──────── Page excerpt ────────
Callbacks for Trainer

Qadence ml_tools provides a powerful callback system for customizing various stages of the training process. With callbacks, you can monitor, log, save, and alter your training workflow efficiently. A CallbackManager is used with Trainer to execute the training process with defined callbacks. Following default callbacks are already provided in the Trainer.

Default Callbacks

Below is a list of the default callbacks already implemented in the CallbackManager used with Trainer:

train_start: PlotMetrics, SaveCheckpoint, WriteMetrics
train_epoch_end: SaveCheckpoint, PrintMetrics, PlotMetrics, WriteMetrics
val_epoch_end: SaveBestCheckpoint, WriteMetrics
train_end: LogHyperparameters, LogModelTracker, WriteMetrics, SaveCheckpoint, PlotMetrics

This guide covers how to define and use callbacks in TrainConfig, integrate them with the Trainer class, and create custom callbacks using hooks.

1. Built-in Callbacks

Qadence ml_tools offers several built-in callbacks for common tasks like saving checkpoints, logging metrics, and tracking models. Below is an overview of each.

1.1. `PrintMetrics`

Prints metrics at specified intervals.

from qadence.ml_tools import TrainConfig
from qadence.ml_tools.callbacks import PrintMetrics

print_metrics_callback = PrintMetrics(on="val_batch_end", called_every=100)

config = TrainConfig(
    max_iter=10000,
    callbacks=[print_metrics_callback]
)

1.2. `WriteMetrics`

Writes metrics to a specified logging destination.

from qadence.ml_tools import TrainConfig
from qadence.ml_tools.callbacks import WriteMetrics

write_metrics_callback = WriteMetrics(on="train_epoch_end", called_every=50)

config = TrainConfig(
    max_iter=5000,
    callbacks=[write_metrics_callback]
)

1.3. `PlotMetrics`

Plots metrics based on user-defined plotting functions.

from qadence.ml_tools import TrainConfig
from qadence.ml_tools.callbacks import PlotMetrics

plot_metrics_callback = PlotMetrics(on="train_epoch_end", called_every=100)

config = TrainConfig(
    max_iter=5000,
    callbacks=[plot_metrics_callback]
)

1.4. `LogHyperparameters`

Logs hyperparameters to keep track of training settings.
──────── Material shown ────────
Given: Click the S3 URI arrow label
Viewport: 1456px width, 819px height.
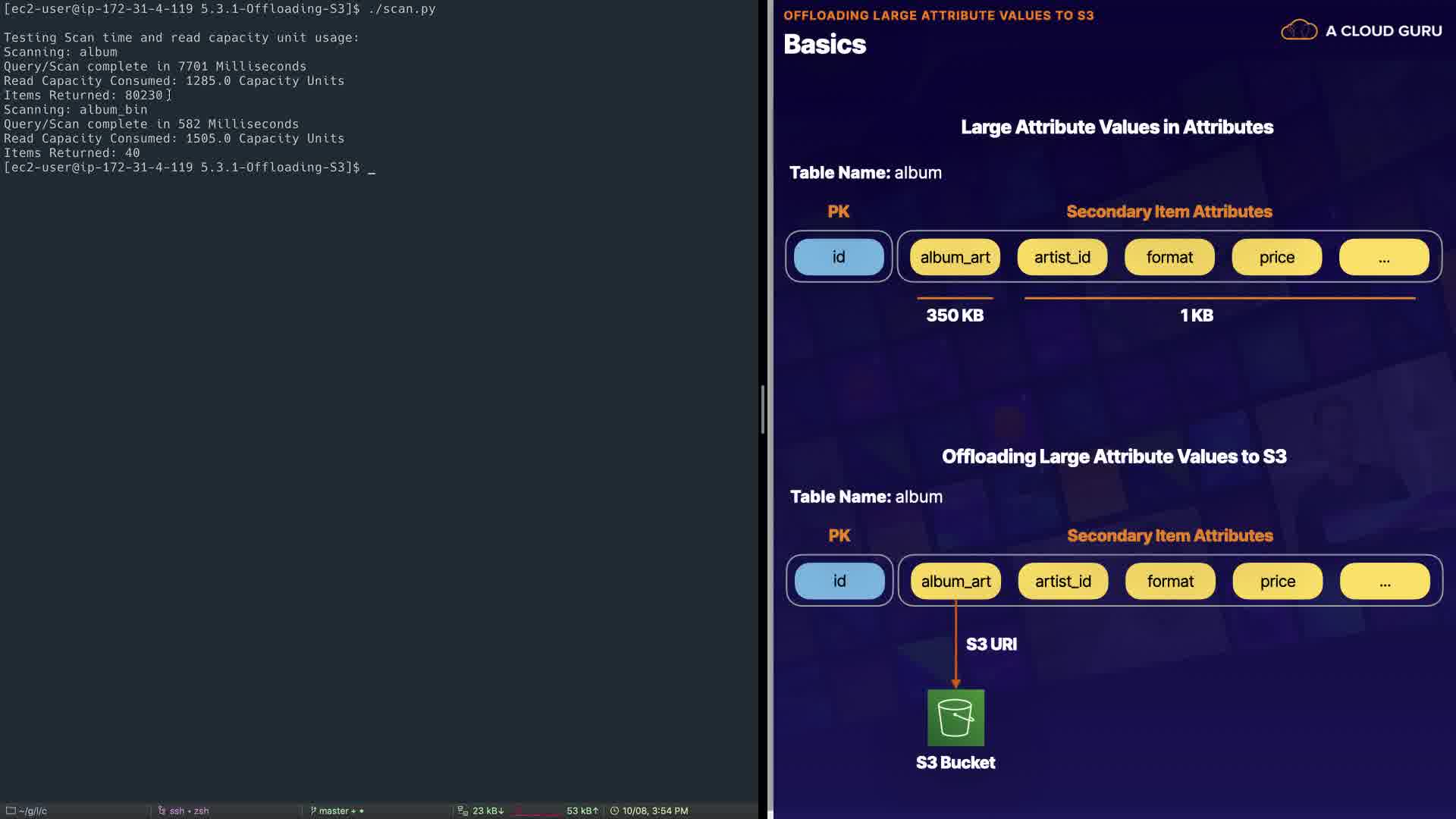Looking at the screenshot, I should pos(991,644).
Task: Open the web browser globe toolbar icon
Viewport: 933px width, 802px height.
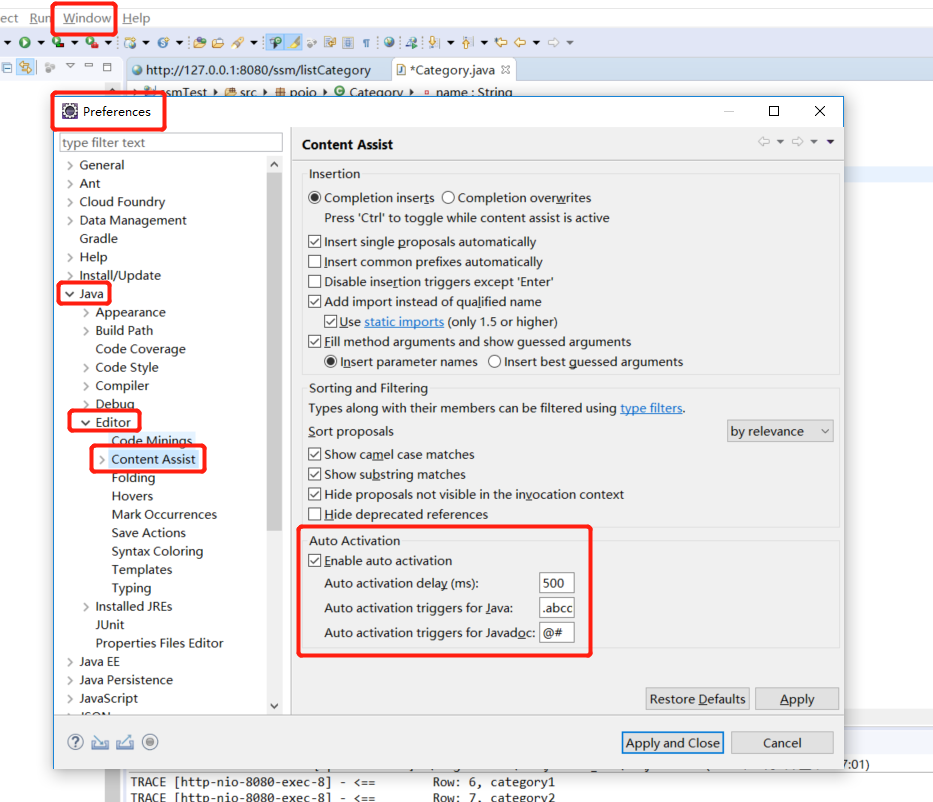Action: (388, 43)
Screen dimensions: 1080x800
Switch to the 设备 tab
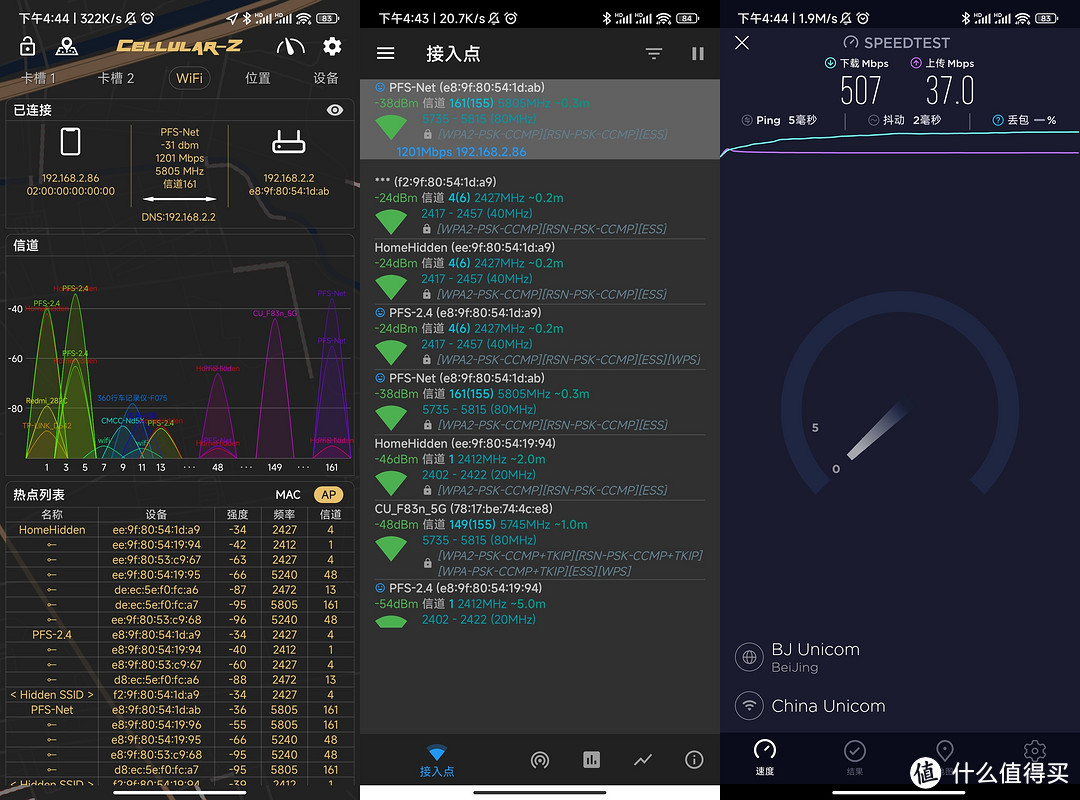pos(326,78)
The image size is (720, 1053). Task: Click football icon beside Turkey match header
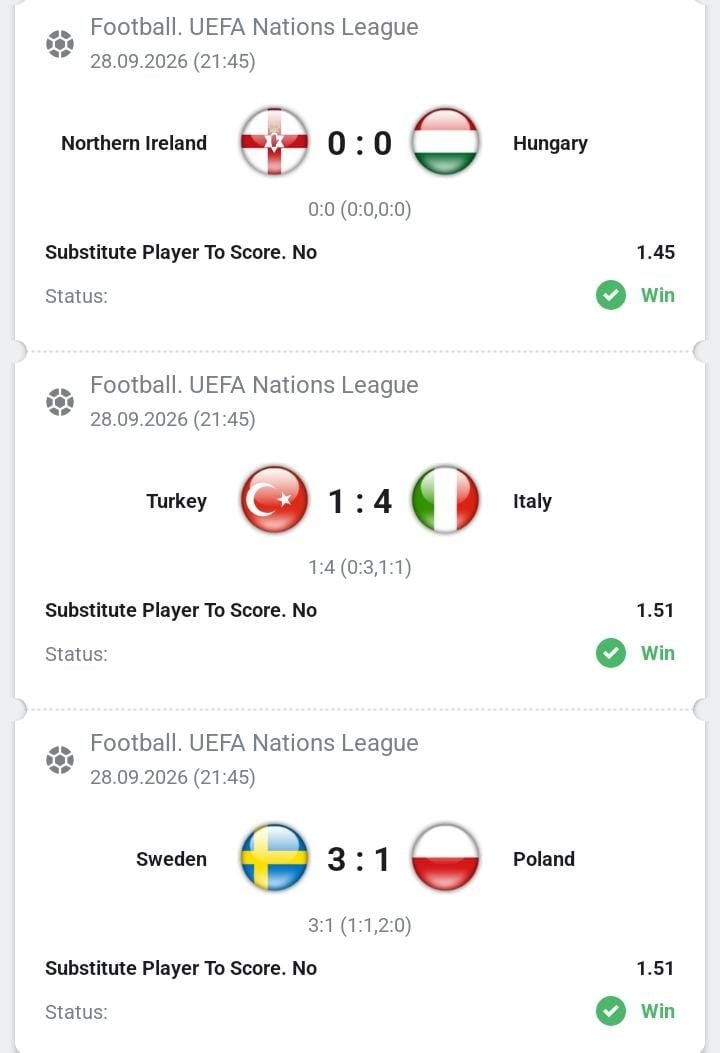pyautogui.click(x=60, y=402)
────────
What the task requires -
Answer these about the Trainer callbacks guide:
(a) Which callbacks does the Trainer run by default at val_epoch_end?
(b) What value is given for max_iter in the PrintMetrics example?
(c) What does PlotMetrics base its plots on?

Result of the exercise -
(a) SaveBestCheckpoint and WriteMetrics
(b) 10000
(c) User-defined plotting functions